| Summary | National Percentile | Rank vs Metro |
|---|---|---|
| Housing | 53rd | Best |
| Demographics | 32nd | Poor |
| Amenities | 61st | Best |
Multifamily Valuation
| Property Details | |
|---|---|
| Address | 16 Macomb St, Plattsburgh, NY, 12901, US |
| Region / Metro | Plattsburgh |
| Year of Construction | 1980 |
| Units | 45 |
| Transaction Date | --- |
| Transaction Price | --- |
| Buyer | --- |
| Seller | --- |
16 Macomb St, Plattsburgh NY Multifamily Investment
Stabilized renter demand in an inner-suburban pocket with high renter concentration and grocery/restaurant density, according to WDSuite’s CRE market data. Neighborhood occupancy trends sit near the metro median, supporting consistent leasing in typical cycles.
The property sits in an Inner Suburb of Plattsburgh rated A and ranked 6 out of 50 metro neighborhoods, placing it competitive among Plattsburgh neighborhoods. Grocery and dining access are strengths, with neighborhood grocery and restaurant density in the top decile nationally, which helps day-to-day livability for residents and supports retention.
Construction year is 1980, materially newer than the neighborhood’s older housing stock (average year 1947). For investors, that vintage can reduce near-term obsolescence risk versus prewar assets while still warranting capital planning for aging systems and targeted modernization to enhance rent positioning.
Renter-occupied housing is the dominant tenure locally, with the neighborhood posting the highest renter concentration among 50 metro neighborhoods. That depth of renter households supports multifamily leasing, while occupancy around 90% is roughly at the metro median, indicating steady but competitive conditions.

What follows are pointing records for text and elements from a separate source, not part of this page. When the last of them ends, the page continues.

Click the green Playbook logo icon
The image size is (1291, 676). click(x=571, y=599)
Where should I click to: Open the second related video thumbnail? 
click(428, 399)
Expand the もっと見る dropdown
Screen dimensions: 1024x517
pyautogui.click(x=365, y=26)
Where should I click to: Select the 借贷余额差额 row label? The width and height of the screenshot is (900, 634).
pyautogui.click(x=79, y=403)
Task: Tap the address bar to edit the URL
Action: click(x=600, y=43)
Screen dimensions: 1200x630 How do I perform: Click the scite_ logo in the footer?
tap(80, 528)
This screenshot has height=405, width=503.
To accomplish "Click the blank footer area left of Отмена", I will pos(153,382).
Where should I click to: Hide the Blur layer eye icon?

Within a 3-mile radius, the population has edged higher and households have grown meaningfully, with projections calling for further household growth alongside smaller average household sizes. This points to a larger tenant base and demand for smaller units, supporting occupancy stability. Median home values remain modest in absolute terms, yet ownership costs relative to incomes are elevated by national standards, which tends to sustain reliance on rentals and bolster pricing power for well-maintained communities. At the same time, a low average school rating and limited pharmacy/cafe/childcare options are trade-offs investors should weigh against the strong grocery, parks, and restaurant access.
Affordability bears monitoring: neighborhood rent-to-income levels are elevated, suggesting potential retention risk if rent growth outpaces incomes. Lease management and thoughtful amenity upgrades can help balance pricing with value perception.

Safety indicators for the neighborhood are comparatively solid, with overall conditions in the top quartile nationally. Property offense levels benchmark favorably (also top decile nationally) and have eased year over year, while violent offense measures remain comparatively favorable nationally but showed a recent one-year increase. For investors, the mix suggests generally supportive perceptions with a need to monitor trend direction rather than any single-year swing.
This 45-unit, 1980-vintage asset benefits from a high-renter neighborhood with grocery and restaurant density that supports day-to-day convenience and lease retention. Compared with the neighborhood’s older housing stock, the property’s vintage positions it competitively versus prewar inventory while still calling for targeted system upgrades and value-add touches. Based on commercial real estate analysis from WDSuite, occupancy in the immediate neighborhood tracks near the metro median, consistent with stable but competitive leasing conditions.
Within a 3-mile radius, households have expanded and are projected to grow further as average household size declines, implying a broader tenant base and demand for smaller apartments. Ownership costs relative to incomes are elevated by national benchmarks, reinforcing reliance on rentals, though higher rent-to-income levels warrant careful pricing and renewal strategies.
- High renter concentration and consistent neighborhood occupancy support leasing stability.
- 1980 vintage is newer than much of the local stock, offering competitive positioning with targeted upgrades.
- Strong grocery/restaurant access and park proximity enhance livability and retention.
- Expanding household counts within 3 miles point to a growing tenant base and support occupancy.
- Risks: elevated rent-to-income ratios, below-average school ratings, and the need to monitor safety trend direction.